ビートたけしの名言集「レトルトのキムチ鍋に『やたらうめーな』」 (1/2ページ)
13年程前。一時期、殿と二人きりで、タップダンスの稽古を週6日ペースでやっていたことがありました。
「ちくしょ! ジジイになったらピアノとタップのショーをやってやる!」
といった発言を当時よく漏らしていた殿は、仕事を終えるとまっすぐ自宅地下室の稽古場へ入り、「くぁっ! 足が動かねーな!」と、声を出しながら、床に汗を垂らし、恐ろしく真剣にステップを踏んでいました。で、2時間程やると、「じゃー寿司でも行くか」もしくは「今日は鰻でもとるか」となり、外食か出前で食事を済ますのが常だったのですが、ある日、
「何か店の飯も飽きたな。お前、鍋か何か作れねーか?」
と、殿よりリクエストが入ったのです。
当時は料理などほとんどしたことのないわたくしでしたが、〈殿に好かれたい〉といった気持ちから、「ハイ。

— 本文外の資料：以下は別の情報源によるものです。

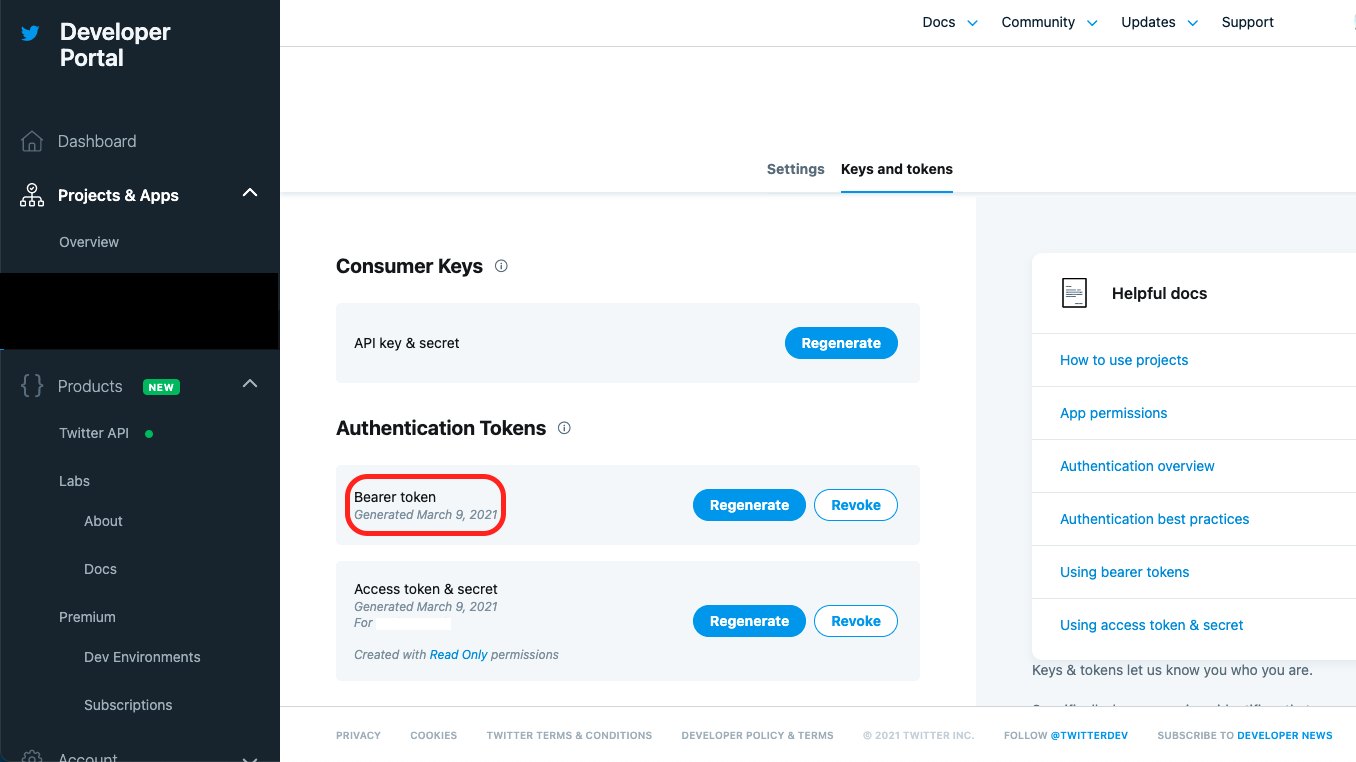Viewport: 1356px width, 762px height.
Task: Click the info icon beside Consumer Keys
Action: [x=501, y=266]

鍋ぐらいならすぐにできますけど」と、何食わぬ顔で即答し、行くと必ずエロい奥様がいる南青山の高級スーパーへ出て、〈キムチ鍋なら大味でもごまかせるだろう〉といった目論見のもと、買い物を済ませて、思いっきりレトルトのスープを使用した簡単キムチ鍋をこさえたのです。そんな鍋を口にした殿は、
「やたらうめーな。何だお前、どっかで料理やってたのか?」
と、うれしい反応を口にされたので、こちらも、「ハイ。父が仕事でよく韓国に行ってたので、キムチ鍋はわりと得意なんです」と、よく聞いたら答えになってない怪しい理由を述べると、2時間必死に汗を流した後の、今思えば空腹で正常な判断ができなかった殿は、「だからか!」と、一人勝手に納得してはヒザを叩いたのでした。
で、その日から、「お前、今日もキムチ鍋いけるか(作れるか)?」といった殿からの催促が毎晩あり、結局、6日間連続して二人してキムチ鍋をつつく夜が続いたのです。